----- ITEMS

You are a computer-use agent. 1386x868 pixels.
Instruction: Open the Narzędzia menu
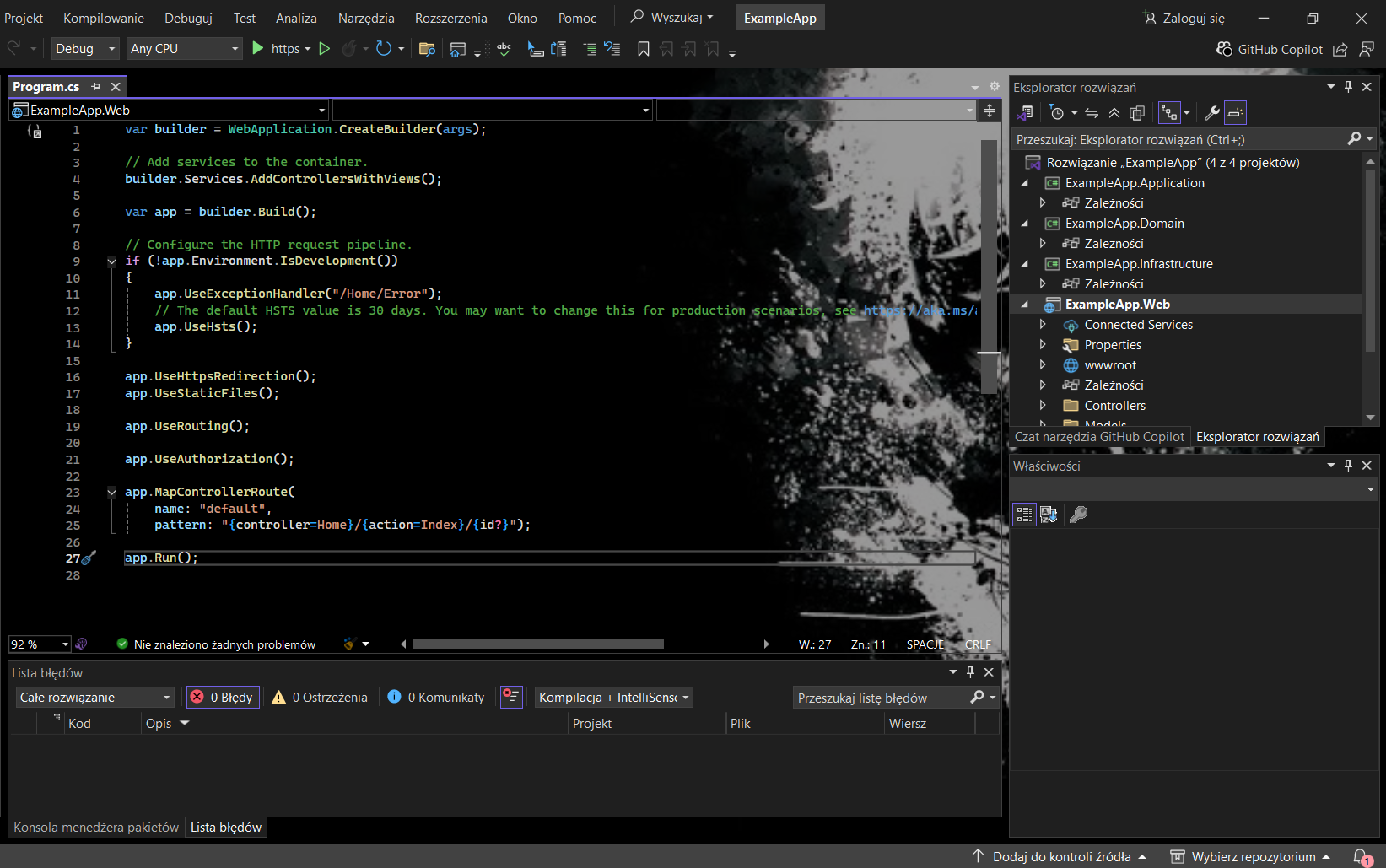pos(366,18)
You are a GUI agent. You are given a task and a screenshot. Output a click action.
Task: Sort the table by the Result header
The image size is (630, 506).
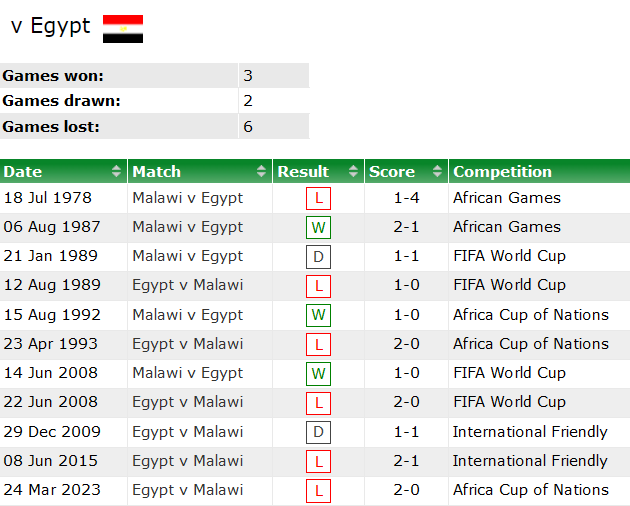coord(303,172)
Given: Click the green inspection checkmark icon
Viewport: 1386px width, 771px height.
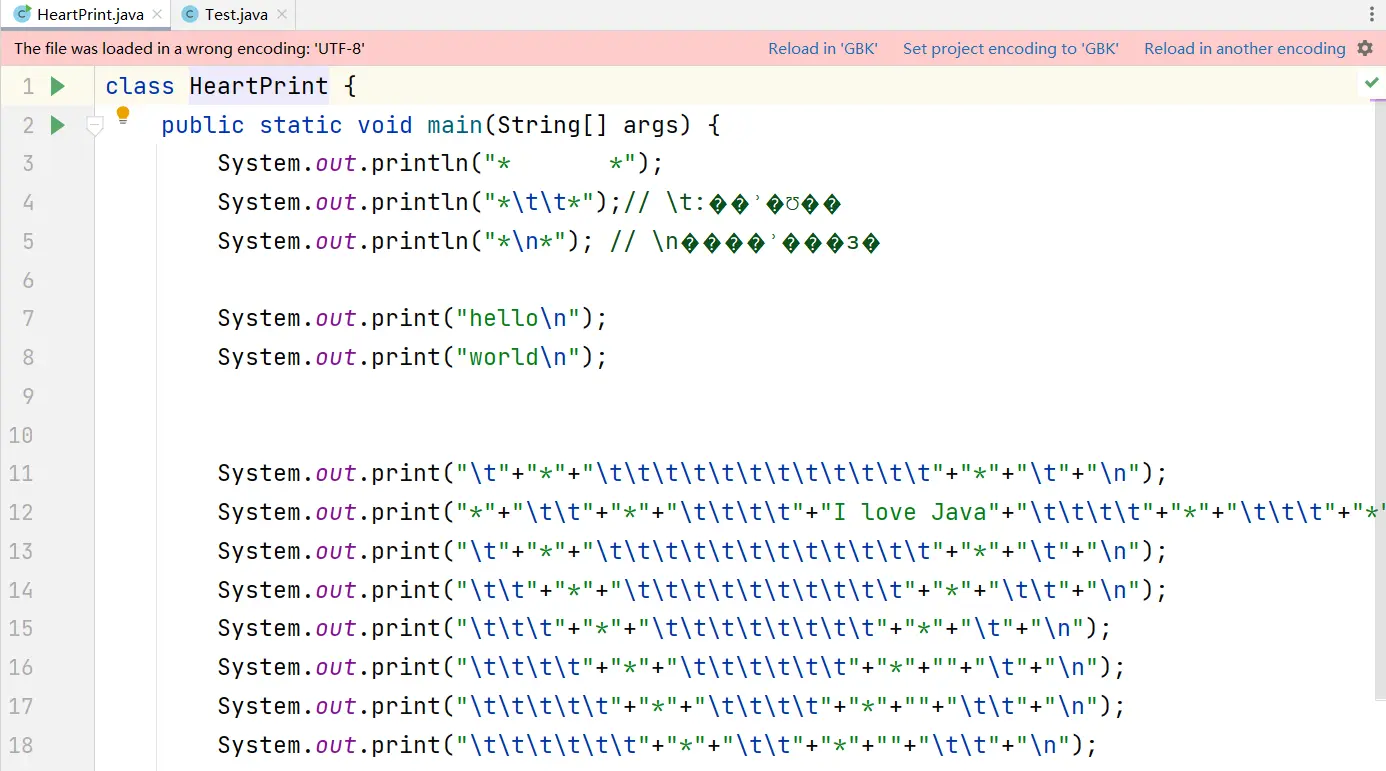Looking at the screenshot, I should [1371, 82].
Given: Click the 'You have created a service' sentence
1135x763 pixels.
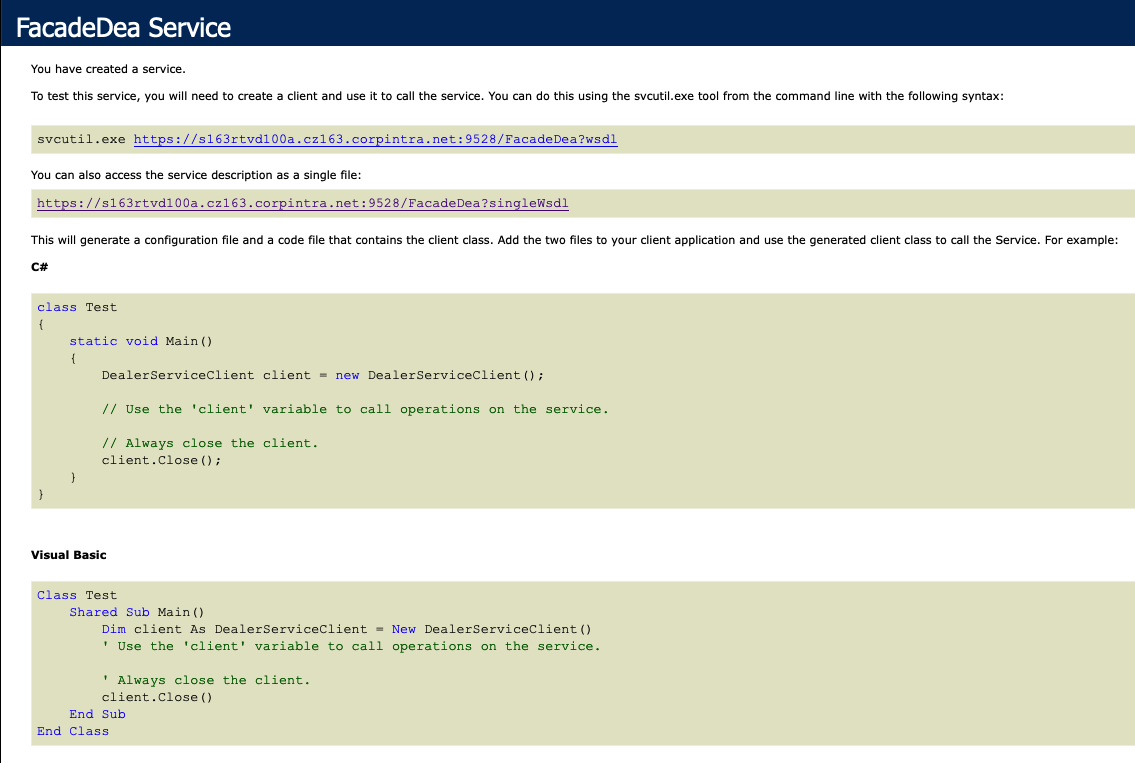Looking at the screenshot, I should point(108,69).
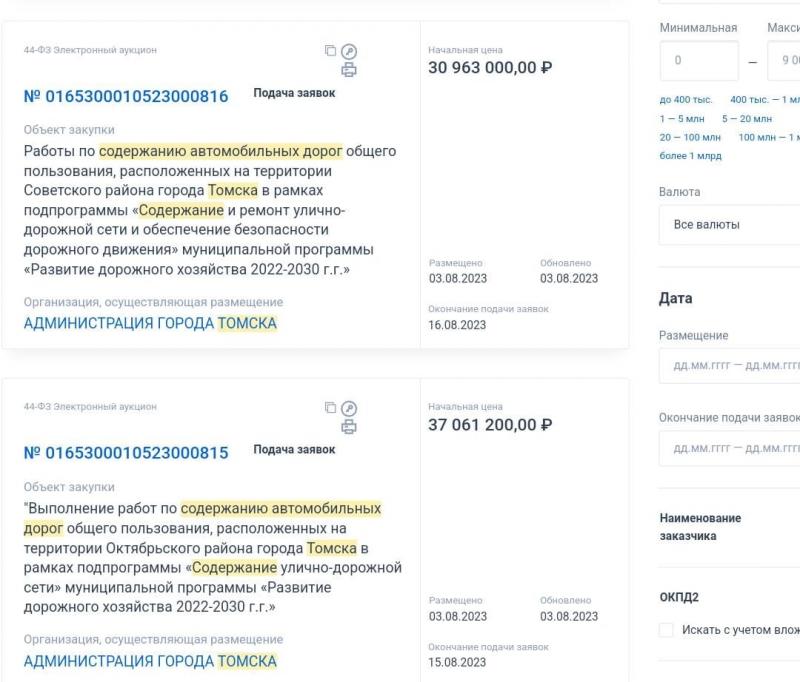This screenshot has height=682, width=800.
Task: Open АДМИНИСТРАЦИЯ ГОРОДА ТОМСКА link in second card
Action: click(x=150, y=661)
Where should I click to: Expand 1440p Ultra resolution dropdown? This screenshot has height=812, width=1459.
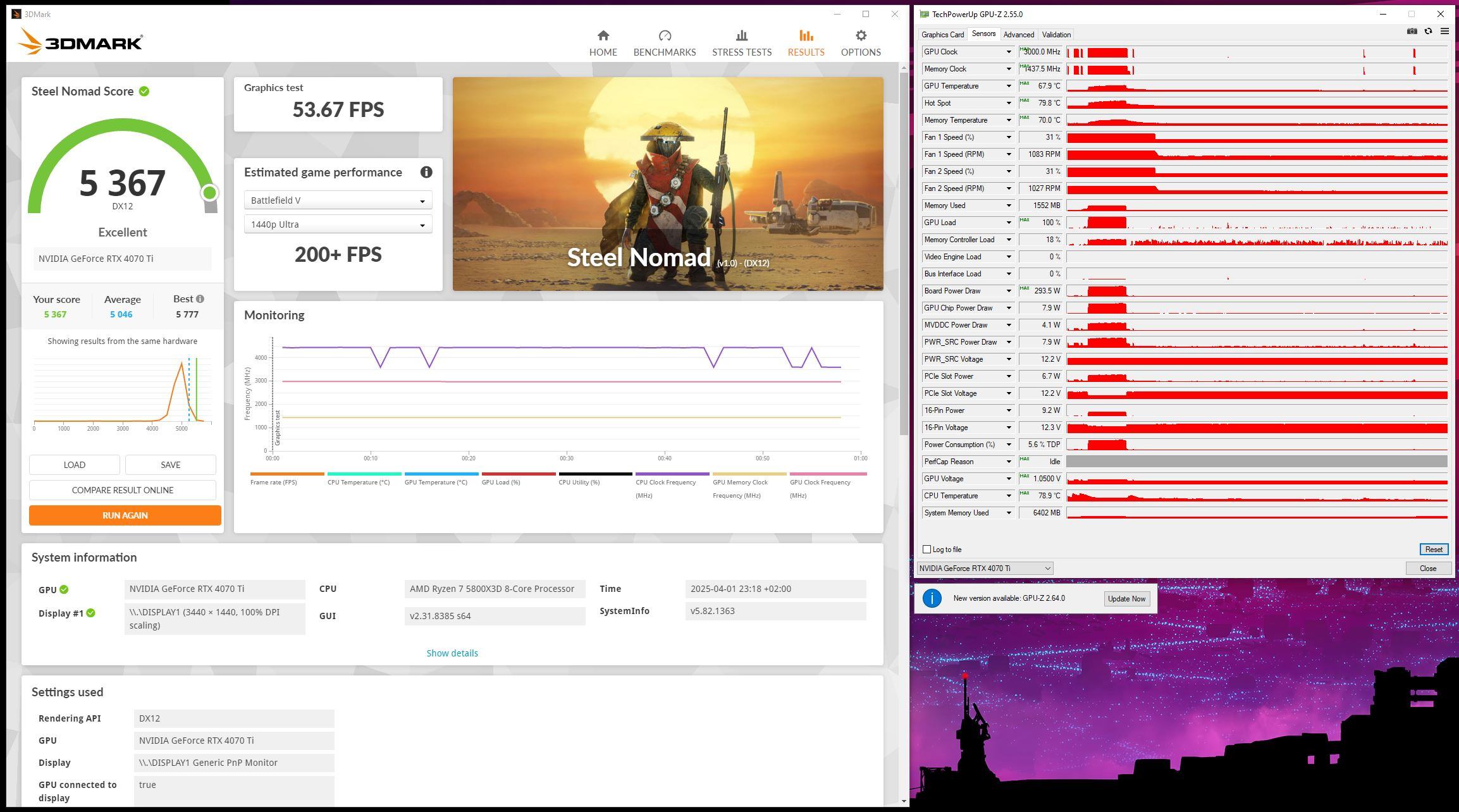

----------

EXERCISE OBJECTIVE
Rewrite the listing above with "Instruction" renamed to "Command" and everything else unchanged. Omit the pictures.

TASK ANSWER
You are a computer-use agent. 1386x868 pixels.
Command: Open the Narzędzia menu
pos(366,18)
You are a GUI agent. You are given a task and a screenshot. Output a click action.
Task: Sort the table by the Result header
The image size is (630, 506).
coord(303,172)
Given: Click the green inspection checkmark icon
Viewport: 1386px width, 771px height.
Looking at the screenshot, I should [1371, 82].
Given: Click the 'You have created a service' sentence
1135x763 pixels.
Looking at the screenshot, I should point(108,69).
This screenshot has height=682, width=800.
Task: Open АДМИНИСТРАЦИЯ ГОРОДА ТОМСКА link in second card
Action: click(x=150, y=661)
Where should I click to: Expand 1440p Ultra resolution dropdown? This screenshot has height=812, width=1459.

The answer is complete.